* _PROBLEM STATEMENT_
Nothing but the lines from the one with "This screenshot has height=802, width=748." through the end of the material should be retyped, word for word and without pictures.

RECORDS PROVIDED: Begin

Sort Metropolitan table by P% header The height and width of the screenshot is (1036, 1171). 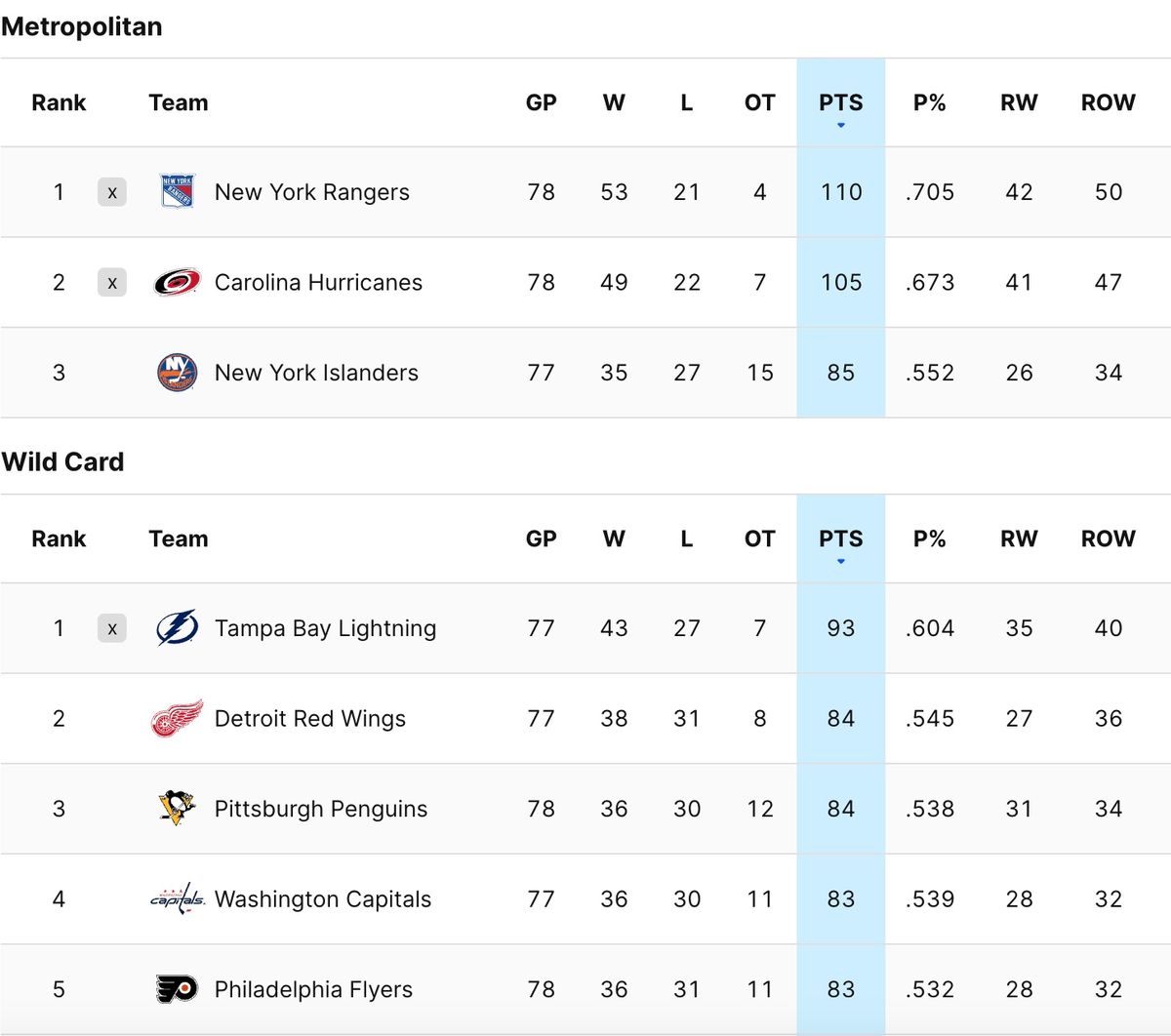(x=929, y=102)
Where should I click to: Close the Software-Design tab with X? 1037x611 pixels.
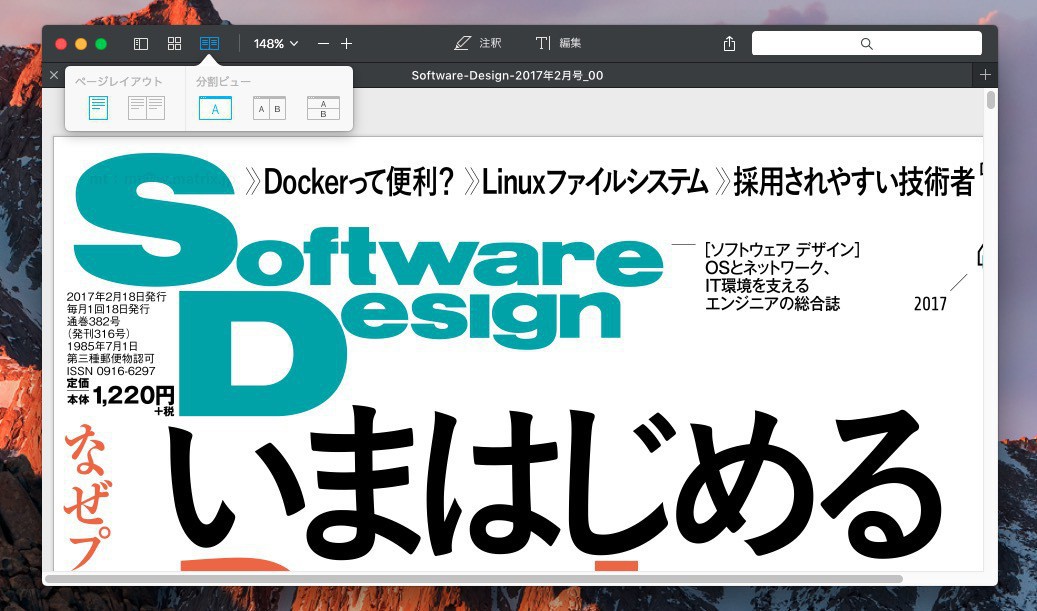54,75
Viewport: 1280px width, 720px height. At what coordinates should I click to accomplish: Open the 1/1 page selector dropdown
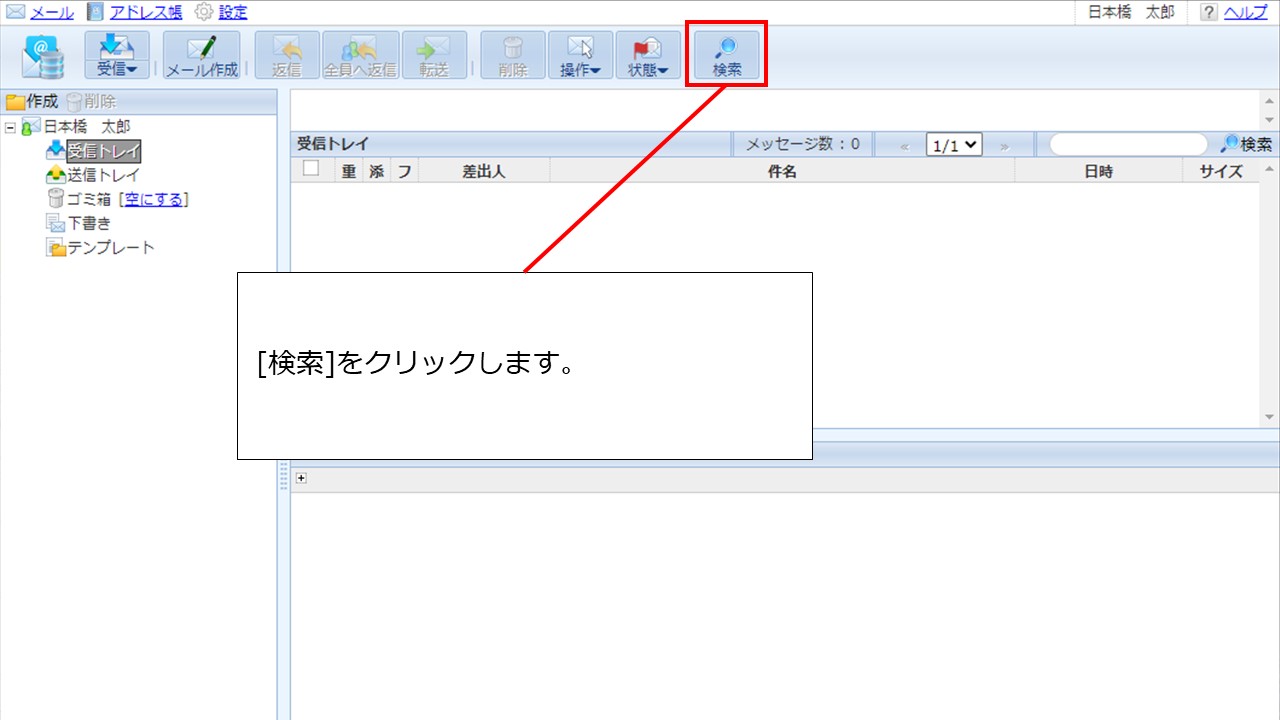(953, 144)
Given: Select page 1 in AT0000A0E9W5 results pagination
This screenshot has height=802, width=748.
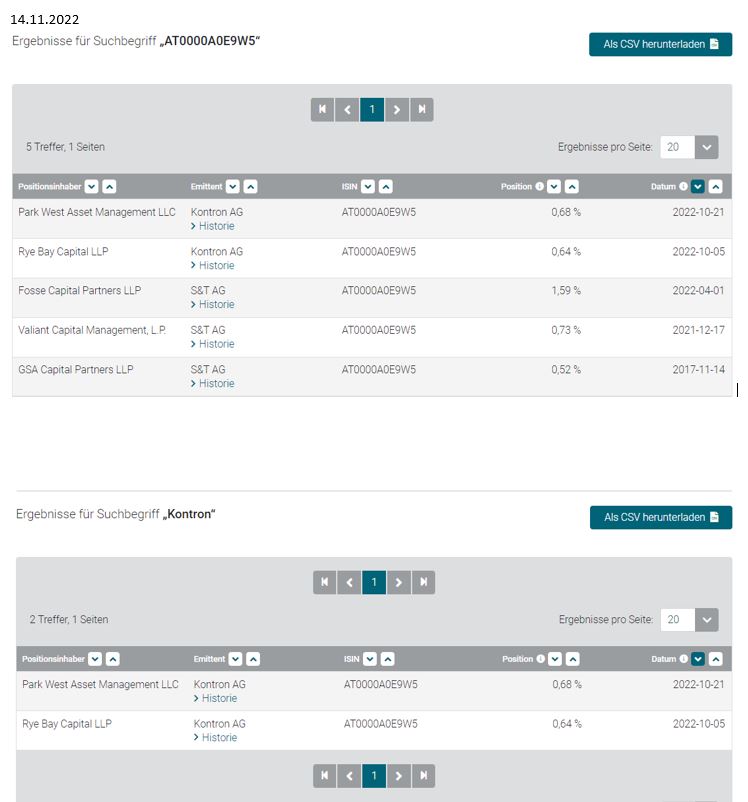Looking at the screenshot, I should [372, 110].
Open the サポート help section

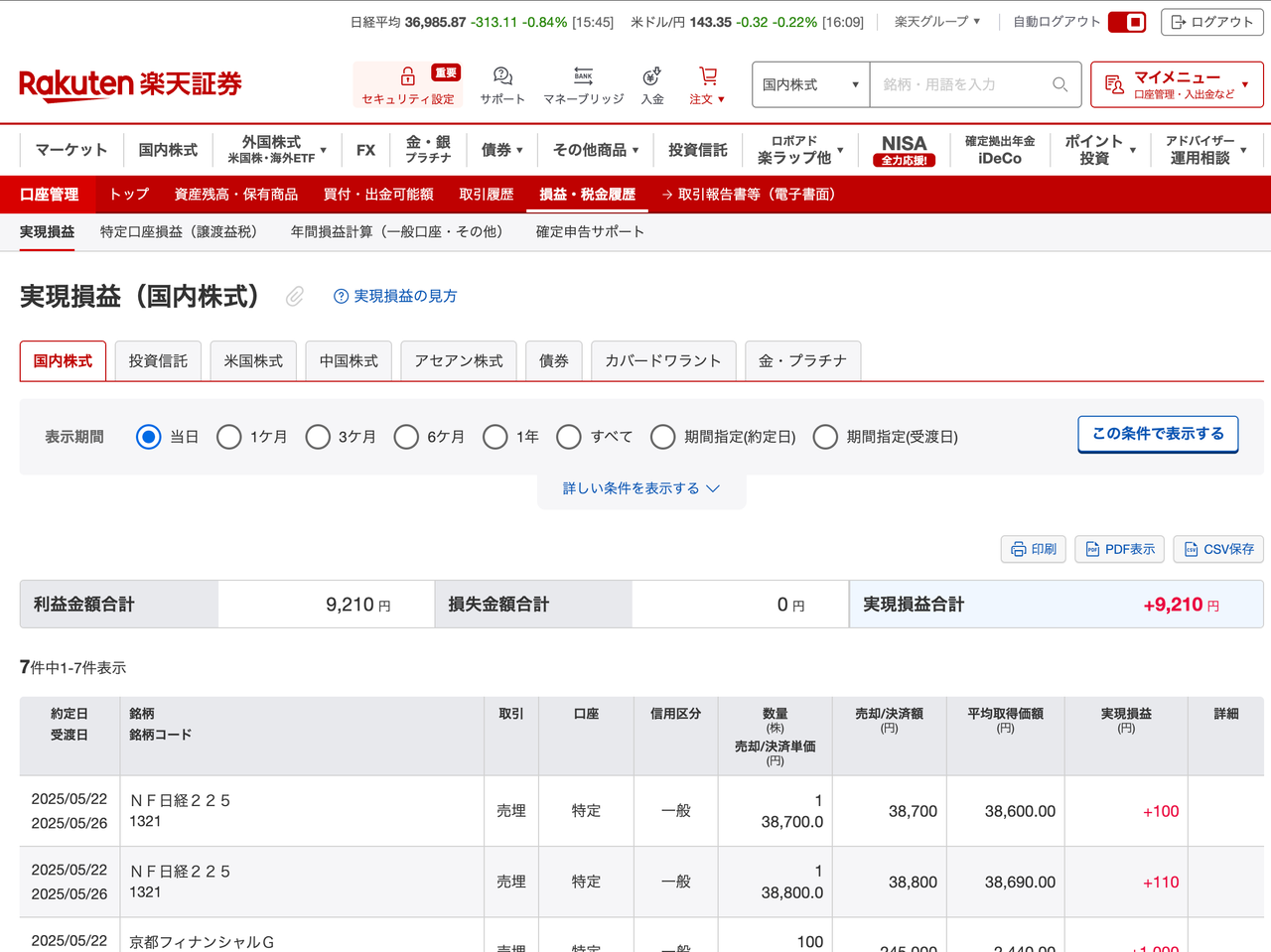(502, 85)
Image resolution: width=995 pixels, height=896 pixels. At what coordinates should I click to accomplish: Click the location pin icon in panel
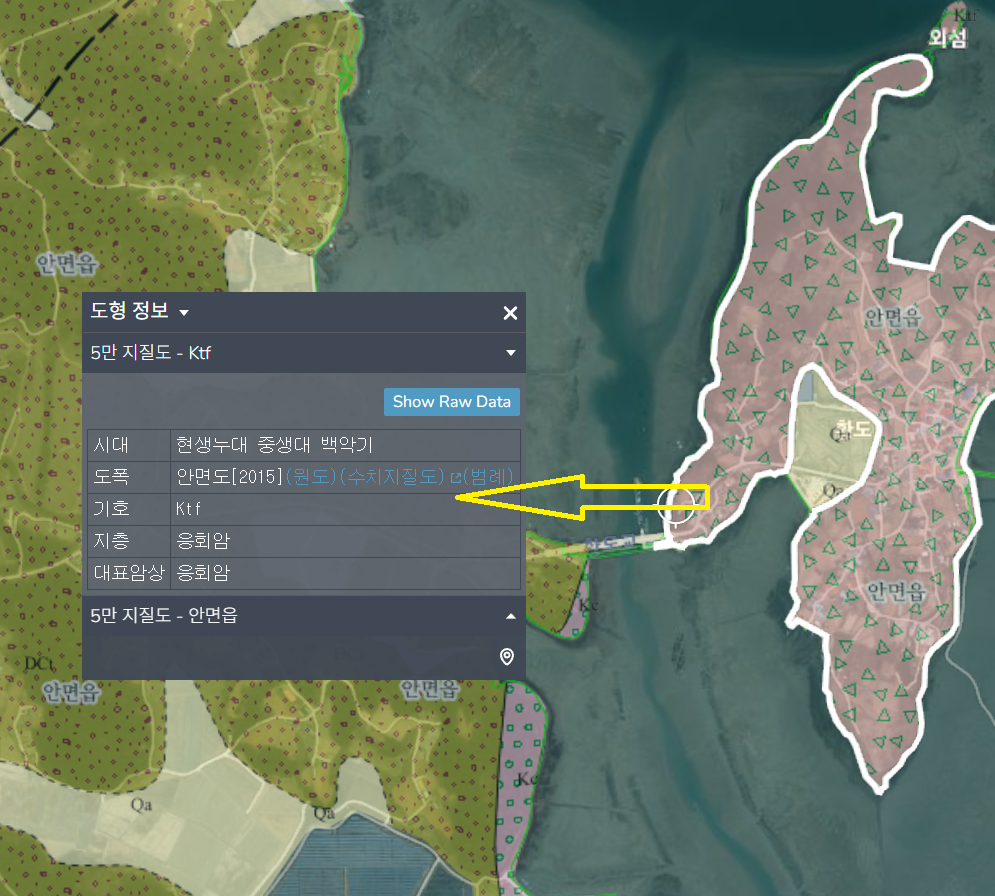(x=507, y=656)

RECORDS PROVIDED: End

* _ANSWER BOX_
This screenshot has height=802, width=748.
Looking at the screenshot, I should [372, 110].
Open the サポート help section

(502, 85)
Image resolution: width=995 pixels, height=896 pixels. At what coordinates should I click to accomplish: Click the location pin icon in panel
(x=507, y=656)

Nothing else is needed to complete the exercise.